Respondents were asked to rate each indicator against two continuous
integer scales; "is this a useful measure of cost
minimisation?" and "is this a useful measure of
quality?" (definitions were provided). Respondents were also
invited to provide comments on each of the indicators. Between the
rounds, 10 further indicators were added, based on the comments
provided by respondents. In the second round, feedback was provided in
the form of frequency distributions and median scores and
illustrative, qualitative comments for each first round indicator.

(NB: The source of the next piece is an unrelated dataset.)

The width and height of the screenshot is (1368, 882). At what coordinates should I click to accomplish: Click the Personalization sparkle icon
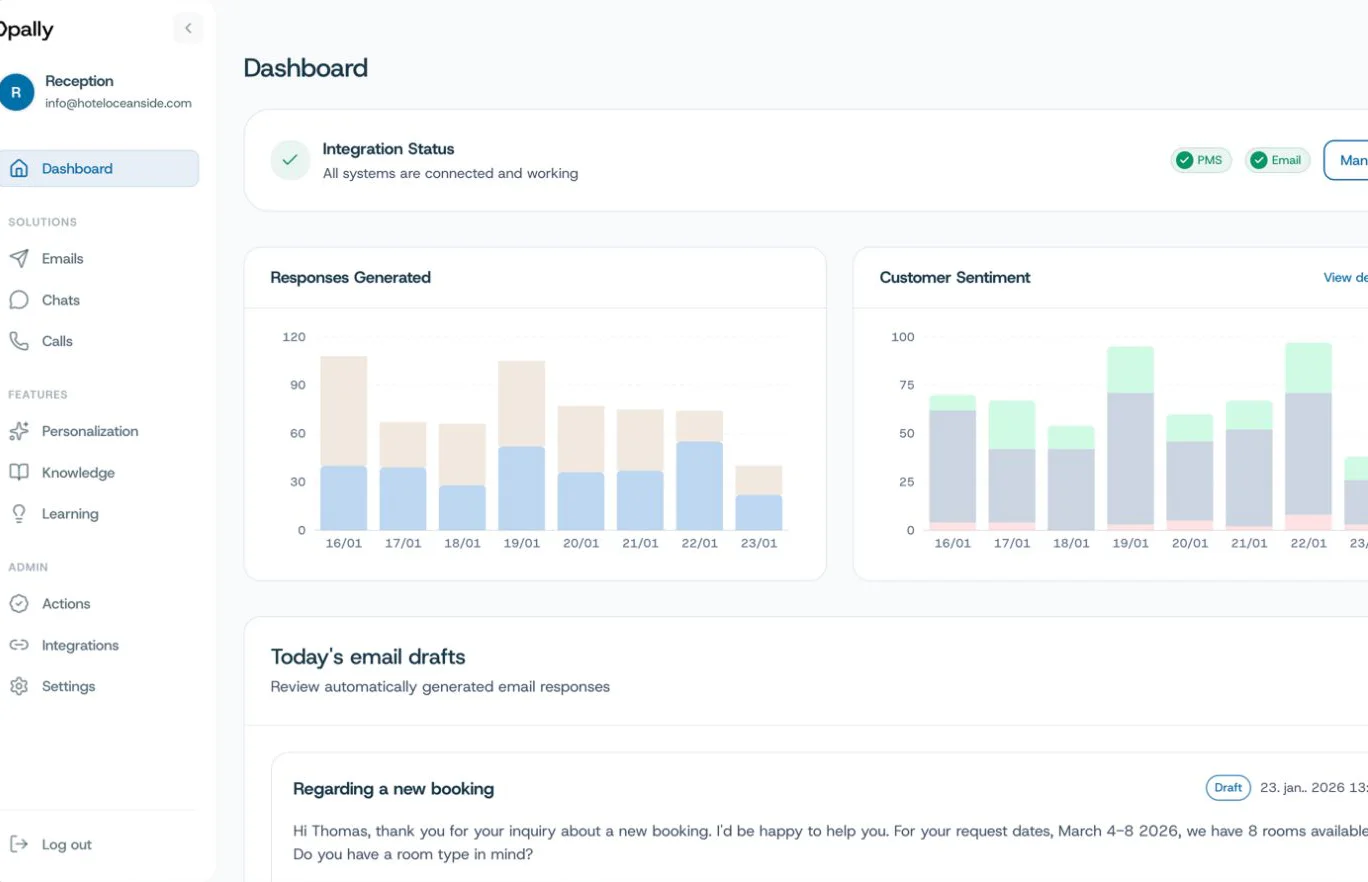pos(19,431)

Having used the first round to obtain comments from a wide range of
medical and pharmaceutical advisers, the aim of the second round was
to achieve consensus at health authority level. Second round
questionnaires were sent purposively to the lead prescribing adviser
in each health authority in England (n=99). The rating scale was based
on the RAND appropriateness method1 and we used Brook's definition of
agreement.2
Results and Discussion
The second round response rate was 79%. No indicators were rated with
an overall median of 9. Using a rating of 7 or 8 without disagreement,
25 were rated valid for cost minimisation and 18 for quality. Of
these, eight were rated valid for both. However, it has been suggested
that the reliability of the results from the RAND procedure is
increased if a rating of 8 or 9 without disagreement is used.3
Applying this stricter criterion results in only seven indicators
being rated valid for cost and five for quality. Consideration of this
group of 12 indicators shows that they are very narrow in their focus
and will only have limited application in the assessment of
prescribing.
References:
- Brook RH. The RAND/UCLA Appropriateness Method. RAND, Santa Monica, 1995.
- Brook RH, Chassin MR, Fink A, Solomon DH, Kosekoff J, Park RE,. A method for the detailed assessment of the appropriateness of medical technologies. International Journal of Technology Assessment in Health Care 1986; 2: 53-63
- Shekelle PG, Kahan JP, Park RE, Bernstein SJ, Leape LL , Kamberg CA et al. Assessing appropriateness by expert panels: how reliable? Journal of General Internal Medicine 1995; 10 (supplement): 81.